Oracle today announced a Web-enabled scheduling and planning software system to beef up its supply chain management (SCM) offerings, along with a technology pact with Ilog, a SCM software provider.
The Redwood Shores, California-based Oracle said in a statement that its Advanced Planning and Scheduling (APS) software, slated to be available later this year, is expected to allow implementation in one day, claiming that businesses can begin to realize their return on investment (ROI) with the system almost immediately.
Under the alliance with smaller, standalone supply chain firm Ilog, whose competitors in the SCM market include i2 Technologies, Manugistics, and Numertrix, Oracle said it plans to embed Ilog's optimization components into Oracle's scheduling and planning modules with the new APS offering.
The new offering is comprised of Oracle Demand Planning, Oracle Advanced Supply Chain Planning, Oracle Global Available To Promise (ATP) Server, and Oracle Manufacturing Scheduling intended to enable businesses to boost their supply chains in order to maximize revenue, cut down on expenses, and make full use of all assets, the company said.
In addition, Oracle APS is compatible with almost any manufacturing environment, the company said. The offering is also developed so that supply chain partners can participate in a "collaborative" planning process to help increase customer service and lower costs by promising orders based on supplier resources and capacity as well as sharing demand forecast and production schedule information via the Internet.

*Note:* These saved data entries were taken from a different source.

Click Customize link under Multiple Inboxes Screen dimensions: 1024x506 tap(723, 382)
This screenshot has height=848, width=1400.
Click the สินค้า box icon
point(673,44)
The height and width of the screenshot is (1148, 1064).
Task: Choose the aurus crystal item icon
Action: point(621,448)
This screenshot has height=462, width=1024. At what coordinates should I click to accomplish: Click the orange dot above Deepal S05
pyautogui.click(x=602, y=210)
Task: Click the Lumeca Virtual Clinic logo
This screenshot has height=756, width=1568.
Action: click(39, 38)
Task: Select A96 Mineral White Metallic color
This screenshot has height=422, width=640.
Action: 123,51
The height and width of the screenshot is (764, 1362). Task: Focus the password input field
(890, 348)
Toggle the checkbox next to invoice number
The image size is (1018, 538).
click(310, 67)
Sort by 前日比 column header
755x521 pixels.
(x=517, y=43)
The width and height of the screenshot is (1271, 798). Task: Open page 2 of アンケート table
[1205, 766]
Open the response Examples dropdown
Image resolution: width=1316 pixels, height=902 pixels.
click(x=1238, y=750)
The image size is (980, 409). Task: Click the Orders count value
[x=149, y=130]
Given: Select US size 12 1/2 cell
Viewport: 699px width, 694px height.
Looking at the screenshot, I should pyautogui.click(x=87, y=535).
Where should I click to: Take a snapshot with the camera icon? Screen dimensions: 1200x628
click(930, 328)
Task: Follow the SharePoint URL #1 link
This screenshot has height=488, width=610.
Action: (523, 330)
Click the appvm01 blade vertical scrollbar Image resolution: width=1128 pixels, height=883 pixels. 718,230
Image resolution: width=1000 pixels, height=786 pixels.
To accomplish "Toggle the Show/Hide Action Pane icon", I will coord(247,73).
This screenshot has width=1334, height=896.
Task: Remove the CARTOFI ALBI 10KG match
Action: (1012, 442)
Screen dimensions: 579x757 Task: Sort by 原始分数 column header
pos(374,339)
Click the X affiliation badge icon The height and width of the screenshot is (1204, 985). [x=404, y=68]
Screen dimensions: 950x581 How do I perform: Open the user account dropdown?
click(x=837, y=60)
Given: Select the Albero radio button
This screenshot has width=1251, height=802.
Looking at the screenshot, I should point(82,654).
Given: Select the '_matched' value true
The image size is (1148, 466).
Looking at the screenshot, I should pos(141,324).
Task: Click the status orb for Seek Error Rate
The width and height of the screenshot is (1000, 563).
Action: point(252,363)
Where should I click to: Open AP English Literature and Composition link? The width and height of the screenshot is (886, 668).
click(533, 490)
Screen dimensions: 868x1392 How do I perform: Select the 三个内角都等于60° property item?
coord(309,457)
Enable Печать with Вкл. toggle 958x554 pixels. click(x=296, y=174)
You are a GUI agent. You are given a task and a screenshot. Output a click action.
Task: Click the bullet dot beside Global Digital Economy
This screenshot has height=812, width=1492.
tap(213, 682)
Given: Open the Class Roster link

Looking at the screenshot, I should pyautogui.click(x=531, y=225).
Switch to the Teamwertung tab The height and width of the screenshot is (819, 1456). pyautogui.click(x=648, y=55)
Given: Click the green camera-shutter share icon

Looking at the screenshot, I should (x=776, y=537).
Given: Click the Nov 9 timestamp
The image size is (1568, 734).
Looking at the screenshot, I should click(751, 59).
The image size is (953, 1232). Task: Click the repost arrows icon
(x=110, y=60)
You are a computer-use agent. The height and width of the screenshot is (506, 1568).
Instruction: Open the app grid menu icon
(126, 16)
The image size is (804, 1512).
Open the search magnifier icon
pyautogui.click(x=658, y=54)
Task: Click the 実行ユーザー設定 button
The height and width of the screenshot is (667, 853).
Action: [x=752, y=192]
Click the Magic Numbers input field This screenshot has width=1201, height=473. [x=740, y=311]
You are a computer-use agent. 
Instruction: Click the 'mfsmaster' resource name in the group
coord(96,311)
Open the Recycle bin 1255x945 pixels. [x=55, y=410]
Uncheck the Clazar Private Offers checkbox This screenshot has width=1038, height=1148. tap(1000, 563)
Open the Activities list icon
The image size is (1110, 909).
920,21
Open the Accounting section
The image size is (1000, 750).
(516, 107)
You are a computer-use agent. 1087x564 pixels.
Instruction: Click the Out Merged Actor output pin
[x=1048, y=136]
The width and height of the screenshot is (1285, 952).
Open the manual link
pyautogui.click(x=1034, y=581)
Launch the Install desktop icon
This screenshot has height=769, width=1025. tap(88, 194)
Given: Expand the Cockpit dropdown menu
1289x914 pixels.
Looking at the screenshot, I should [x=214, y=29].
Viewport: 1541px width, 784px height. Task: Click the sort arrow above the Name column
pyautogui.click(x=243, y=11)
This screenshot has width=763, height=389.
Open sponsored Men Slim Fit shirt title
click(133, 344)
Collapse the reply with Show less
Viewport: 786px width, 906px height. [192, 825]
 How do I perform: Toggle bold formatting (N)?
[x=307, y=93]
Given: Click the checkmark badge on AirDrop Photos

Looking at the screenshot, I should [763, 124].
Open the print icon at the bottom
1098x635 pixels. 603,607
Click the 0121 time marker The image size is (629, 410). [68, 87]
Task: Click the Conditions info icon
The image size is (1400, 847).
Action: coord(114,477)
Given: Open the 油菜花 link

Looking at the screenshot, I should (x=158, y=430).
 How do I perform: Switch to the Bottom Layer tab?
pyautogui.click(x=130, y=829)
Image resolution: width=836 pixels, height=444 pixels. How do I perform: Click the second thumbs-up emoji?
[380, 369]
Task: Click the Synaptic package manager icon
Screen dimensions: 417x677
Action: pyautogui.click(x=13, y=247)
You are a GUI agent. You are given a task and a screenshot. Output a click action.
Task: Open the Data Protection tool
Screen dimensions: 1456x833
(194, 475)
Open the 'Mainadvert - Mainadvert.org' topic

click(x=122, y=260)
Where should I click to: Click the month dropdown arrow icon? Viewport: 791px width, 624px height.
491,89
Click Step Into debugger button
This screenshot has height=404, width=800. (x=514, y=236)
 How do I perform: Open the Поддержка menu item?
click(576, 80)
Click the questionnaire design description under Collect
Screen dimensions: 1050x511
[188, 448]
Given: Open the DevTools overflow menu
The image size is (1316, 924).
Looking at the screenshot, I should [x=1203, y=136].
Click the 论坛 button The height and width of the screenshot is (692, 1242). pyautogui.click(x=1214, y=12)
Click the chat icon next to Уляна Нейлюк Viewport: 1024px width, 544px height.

"We believe the Oracle Advanced Planning and Scheduling system will allow companies to plan and schedule the entire virtual enterprise over the Internet, from high-level strategic planning down to detailed plant scheduling in a single plan," Donald Klaiss, a senior vice president at Oracle, said in a statement.
Today's announcements signal Oracle's move forward into the SCM market, along with other large, enterprise resource planning (ERP) vendors, like SAP and PeopleSoft. As previously reported, analysts had said in March that they expect ERP vendors to come on strong this year with SCM products of their own. At that time, they said that SAP, Baan, Oracle, and PeopleSoft are looking to supply chain sales to pad their pockets with new revenues as high-end demand for their ERP software continues to decline.
Last December, fellow ERP vendor PeopleSoft acquired Distinction Software, which makes supply chain planning software for high volume manufacturers, as part of its move into the SCM market.
According to market analysis firm AMR Research, the supply chain management market is forecasted to grow 50 percent, or to $4.5 billion in 1999, and expand to $13.6 billion by 2002, as reported by CNET News.com.